不動産所得における確定申告の申告内容は1月から12月までの収入や経費を集計したものです。しかしその収入や経費について申告対象年度の12月分に該当をするものか、申告対象年度の翌年1月分に該当をするものかについて迷われることはないでしょうか。 今回は不動産所得の収入や経費の計上時期についてご紹介致します。

この記事の目次

1.不動産所得の収入の計上時期

不動産を賃貸したことにより収受する家賃、地代、更新料等の収入の計上時期は下記のように定められています。

1.不動産所得の収入の計上時期

不動産を賃貸したことにより収受する家賃、地代、更新料等の収入の計上時期は下記のように定められています。

①地代家賃、共益費等

契約や慣習などにより支払日が定められている場合は、その定められた支払日

…1月分家賃の支払日を12月20日と契約書に記載されている場合は、この1月分の家賃は12月分の収入に該当をします。

支払日が定められていない場合は、実際に支払を受けた日

…1月分家賃の支払を12月25日に受けた場合は、この1月分の家賃は12月分の収入に該当をします。

請求があったときに支払うべきものと定められている場合は、その請求の日

…1月分の家賃の支払いを12月25日に請求を行い、実際の支払日が1月10日であった場合は、この1月分の家賃は12月分の収入に該当をします。

賃貸借契約の存否の係争等に係る判決、和解等により不動産の所有者等が受け取ることになった係争期間中の賃貸料相当額については、その判決、和解等のあった日

…12月分の家賃について係争があり、その支払いについての判決や和解が1月10日に行われた場合は、この12月分の賃貸料相当額は1月分の収入に該当をします

②その他の収入

一時に受け取る権利金や礼金、名義書換料、承諾料、頭金のうち、貸し付ける資産の引渡しを必要とするものは引渡しのあった日の収入に該当をします。引渡しを必要としないものについては、契約の効力発生の日の収入に該当をします。
敷金や保証金は原則として預り金であることにより、受け取っても収入に該当をしませんが、返還を要しないものは、返還を要しないことが確定した日の収入に該当をします。

2.不動産所得の経費の計上時期

不動産所得において必要経費となる金額は、その年において債務の確定した金額であり、債務の確定をした時期に経費の計上を行います。

①その年において債務が確定をする、とは

その年において債務が確定をしている、と判断をするためには、下記の要件を全て満たしている必要があります。

・その年の12月31日までに債務が成立していること
・その年の12月31日までにその債務に基づいて具体的な給付をすべき原因となる事実が発生していること
・その年の12月31日までに金額が合理的に算定できること


②租税公課の計上時期

不動産経費のうち、計上時期の判断に迷いやすいもののひとつに租税公課を挙げることが出来ます。不動産所得に係る租税公課とは、固定資産税、不動産取得税、自動車税等があります。
固定資産税、不動産取得税、自動車税等は賦課課税方式による租税のうち納期が分割して定められていることから、計上時期の判断に迷う場合が多くあります。
これらの税金は、各納期の税額をそれぞれの納期の開始の日の属する年分又は実際に納付した日の属する年分と、どちらの経費としても良いこととされています。
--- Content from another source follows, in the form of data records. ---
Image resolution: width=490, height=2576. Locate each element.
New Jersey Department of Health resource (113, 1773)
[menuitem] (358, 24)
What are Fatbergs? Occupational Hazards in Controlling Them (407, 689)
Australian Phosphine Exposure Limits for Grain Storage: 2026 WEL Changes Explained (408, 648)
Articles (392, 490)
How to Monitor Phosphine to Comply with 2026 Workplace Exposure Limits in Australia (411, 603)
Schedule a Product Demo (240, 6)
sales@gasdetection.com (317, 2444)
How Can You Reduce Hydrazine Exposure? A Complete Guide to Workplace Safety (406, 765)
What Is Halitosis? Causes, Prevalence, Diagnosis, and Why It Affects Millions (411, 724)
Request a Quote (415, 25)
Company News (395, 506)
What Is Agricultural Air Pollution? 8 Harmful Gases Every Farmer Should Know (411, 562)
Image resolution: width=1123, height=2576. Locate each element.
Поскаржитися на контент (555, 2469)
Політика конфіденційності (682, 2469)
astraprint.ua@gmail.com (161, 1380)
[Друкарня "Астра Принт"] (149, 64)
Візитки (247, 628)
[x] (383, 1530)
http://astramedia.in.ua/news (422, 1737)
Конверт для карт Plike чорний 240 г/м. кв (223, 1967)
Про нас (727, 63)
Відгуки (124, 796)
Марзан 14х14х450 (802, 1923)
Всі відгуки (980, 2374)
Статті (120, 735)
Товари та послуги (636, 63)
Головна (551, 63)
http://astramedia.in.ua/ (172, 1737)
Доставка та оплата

例えば、固定資産税の第4期分の税額は、原則として賦課決定を受けた年分の必要経費に該当をしますが、その翌年2月が納期であるため、納期の開始の日である翌年分の必要経費に該当をすることも出来ます。

3.まとめ

このように、不動産所得の収入や経費の計上時期は定められています。計上時期を自己判断で定めてその年の所得を恣意的に操作することは認められていません。
上記の内容についてご不明な点や、確定申告についてお困りのことがございましたら、身近な専門家に相談されることをお勧め致します。